SpaceX Begins Building Orbital Starship Launch Pad in Unexpected Location
SpaceX aims to launch the first orbital test of a full-stack Starship as soon as January. But instead of the Texas “Starbase” facility where prototypes of Starship’s upper stage have been made and tested, the orbital flight will launch from the Kennedy Space Center in Florida, CEO Elon Musk said Friday.
“Construction of Starship orbital launch pad at the Cape has begun,” Musk tweeted. In later comments he confirmed that the launch pad is located at the historic Launch Complex 39A, the same pad used for SpaceX commercial crew flights to the International Space Station for NASA.
“39A is hallowed spaceflight ground—no place more deserving of a Starship launch pad!” Musk explained in a separate tweet. “Will have similar, but improved, ground systems and tower to Starbase.”

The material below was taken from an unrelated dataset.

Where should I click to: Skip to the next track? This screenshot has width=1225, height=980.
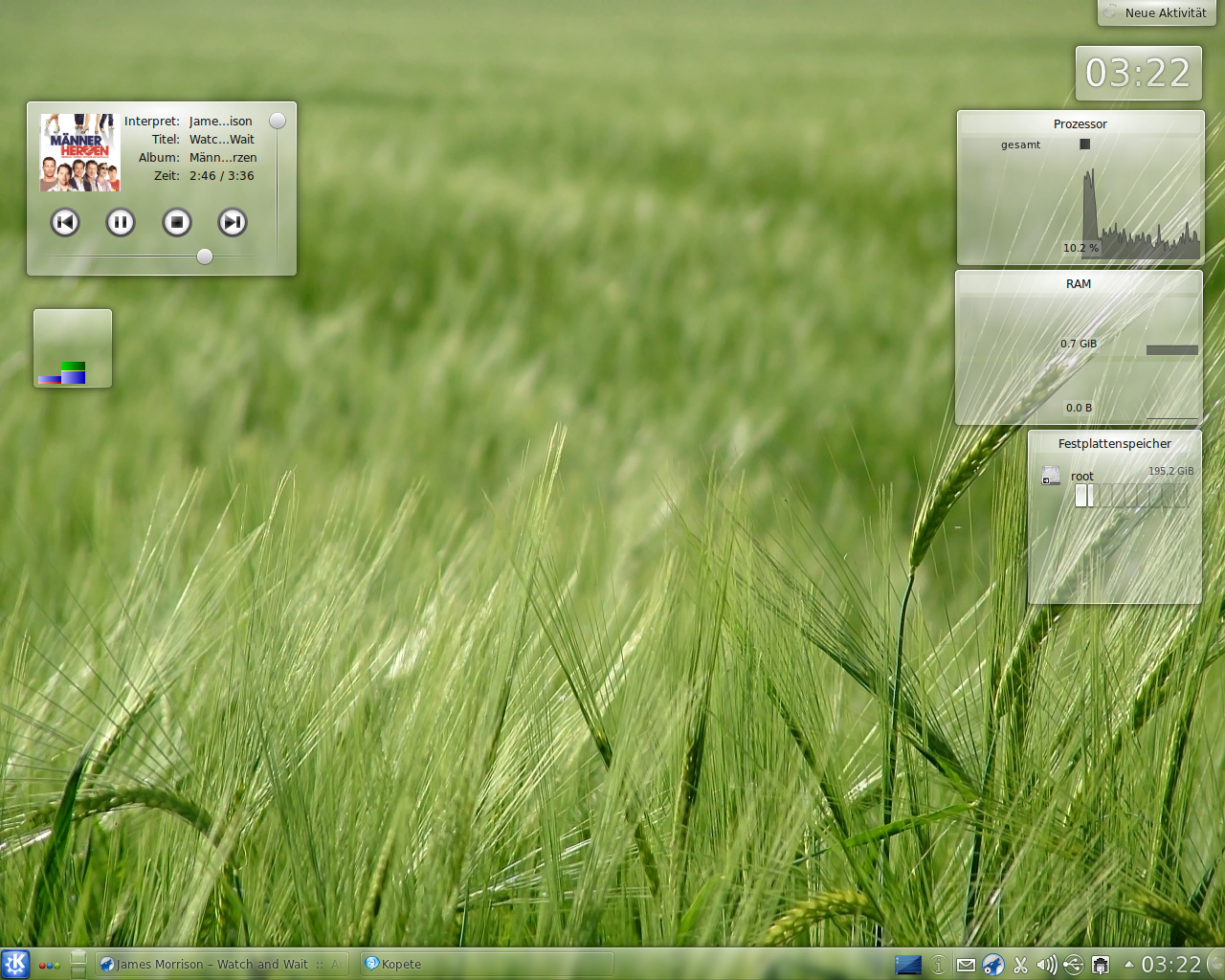coord(233,222)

Construction of Starship orbital launch pad at the Cape has begun
— Elon Musk (@elonmusk) December 3, 2021
SpaceX has a 20-year lease with NASA to use Launch Complex 39A since 2014. Under the agreement, NASA, SpaceX is allowed to make “launch infrastructure improvements within the boundaries of the pad,” NASA confirmed in a statement to CNBC. In 2019, NASA gave SpaceX permission to build a launch pad for Starship on Complex 39A. Builders poured concrete for the foundation late that year. The site has largely stayed dormant since then, with much of Starship development and testing happening in SpaceX’s “Starbase” in Boca Chica, Texas.
On Saturday, Musk tweeted a picture of an artist’s rendering of two fully stacked Starship rockets standing next to each other. “We will soon make these real,” he wrote.

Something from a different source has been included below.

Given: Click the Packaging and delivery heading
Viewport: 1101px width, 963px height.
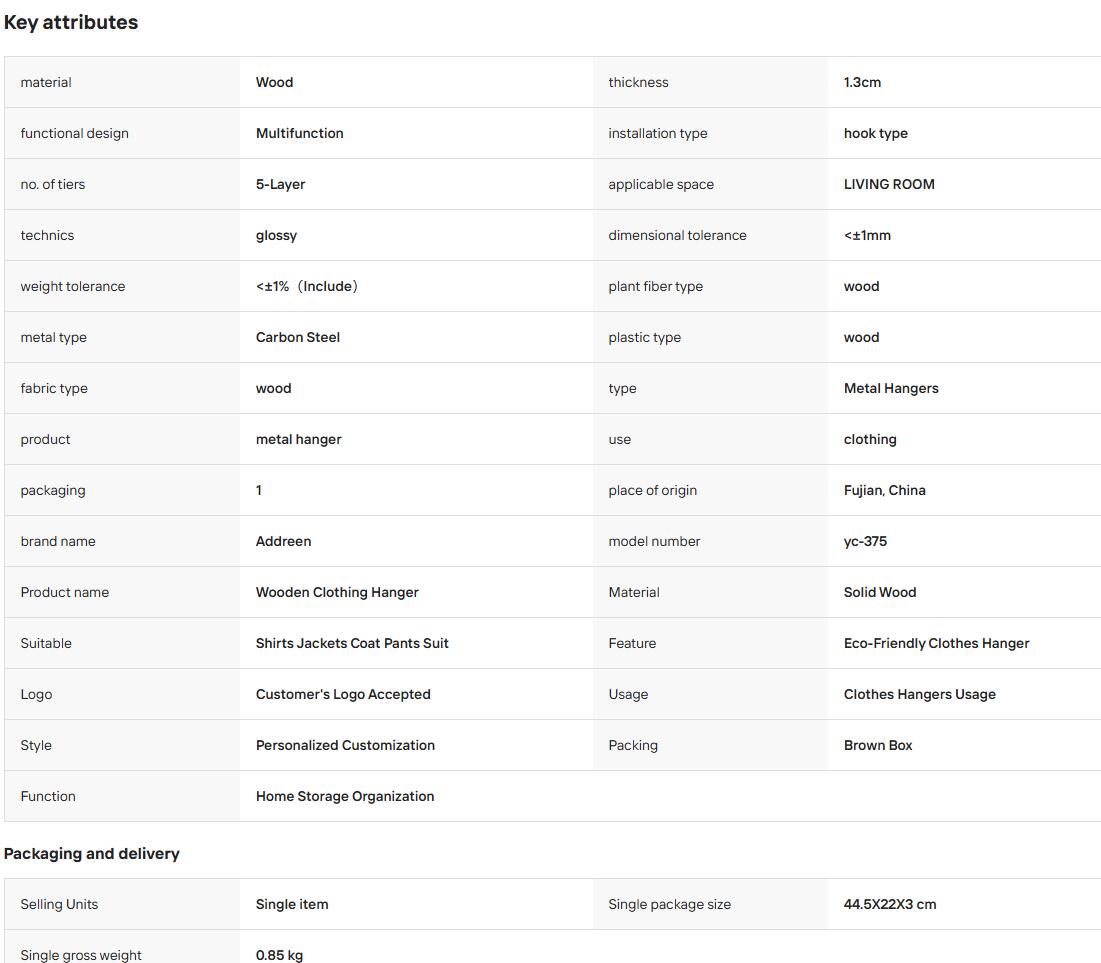Looking at the screenshot, I should coord(91,853).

Starship is SpaceX’s next-generation rocket designed to carry cargo and passengers to the Moon and Mars. The complete two-stage rocket will stand nearly 400 feet (120 meters) tall, making it the largest spacecraft ever built.

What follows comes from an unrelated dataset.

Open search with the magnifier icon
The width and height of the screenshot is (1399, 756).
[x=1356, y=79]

The initial orbital test might not succeed, Musk said during a meeting with the National Academy of Sciences, Engineering, and Medicine Space Studies Board last month.
It took SpaceX eight attempts to successfully and launch and land a Starship upper stage from 10 kilometers in the sky. An orbital flight (minimum 160 kilometers) with a much larger rocket will be a challenge on a new level.
Starship’s first orbital flight will use a prototype upper stage numbered SN20 and a booster named BN4. The Federal Aviation Administration is currently conducting an environment review of Starship’s first orbital flight. The agency expects to conclude the review on December 31.